By 13 September, 2013

Chilean director Sebastian Lelio’s fourth feature-film Gloria is an at once uplifting and melancholic tale of loneliness, romance and, ultimately, female independence. Focusing squarely on the physical and emotional journey of Gloria, a fifty-something woman living in modern-day Santiago, Gloria takes the viewer on a compelling journey of self-discovery inflected with moments of wry comedy.

Divorced from her husband for twelve years, Gloria (Paulina García) spends her evenings frequenting ballrooms for single adults in search of a partner who can fill the emotional void in her life. One evening, she meets a fellow divorcee, Rodolfo (Sergio Hernández), and the two begin an intensely passionate, yet altogether turbulent, relationship which will leave them both teetering on the edge of hope and despair.

Over the course of the feature, the filmic frame relentlessly lingers on the despondent and joyous turns of the protagonist and, with the viewer constantly presented with Gloria’s image, they are invited to share her experience rather than simply observe it from the outside in.

As such, we share her attempts to enliven dull workdays with phone-calls to her distant children who, having grown up, have drifted away from her to lead their own lives; we share her yearning for something more as she eagerly seeks love in clubs after years of loneliness; and, in spite of the protagonist’s age, the camera unashamedly shares her most intimate moments with us, refusing to hide any single moment of Gloria’s emotional or sexual experience from the gaze of the viewer.

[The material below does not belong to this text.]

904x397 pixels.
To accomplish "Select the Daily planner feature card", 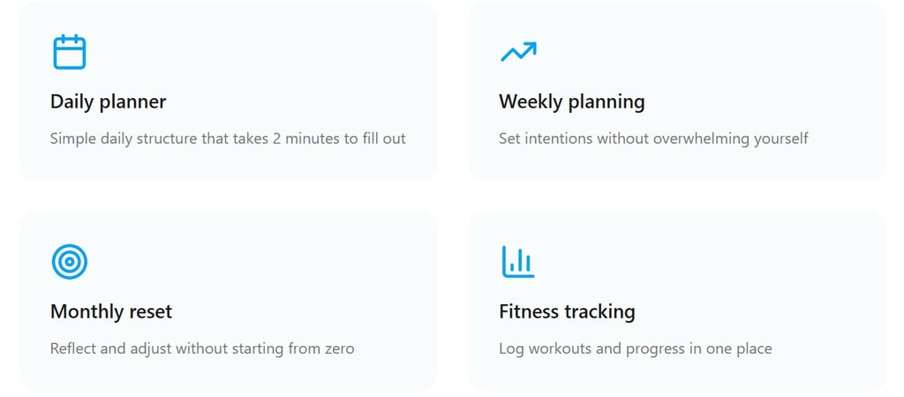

Meanwhile, sound fuses with cinematography during Gloria’s journey, with music used sparingly to evoke an acoustic map of her psyche. The director himself has remarked that “the characters express themselves through music, making the emotions of the songs that they listen, sing or dance to their very own […] as if the music were a mirror of their own processes and dilemmas.”

At various instances in the film, this suggestion is patently clear: early in the feature, the camera’s fixation on Gloria’s melancholy expression in a car-ride to work perfectly complements the soppy lyrics of the love song she sings along to (Massiel’s “Eres”).

Later on, a heart-wrenching violin solo played by her son at a family gathering intertwines with the aggressive footing of the camera, evoking Gloria’s internal turmoil as she pits her nostalgic longing for her ex-husband Gabriel against her feelings for current lover Rodolfo. Whatever the scene may be, sound is undoubtedly the film’s key evocative element, used as a poignant marker which complements the on-screen events without ever overshadowing them.
In narrative terms, Sergio Hernández’s moving performance as Rodolfo offers a compelling counterpoint to the film’s female protagonist. While Gloria is a spirited and head-strong individual, Rodolfo is a shadow of a man, still financially and emotionally supporting his ex-wife in spite of his divorce and caring for his two thirty-year old daughters as if they were still children.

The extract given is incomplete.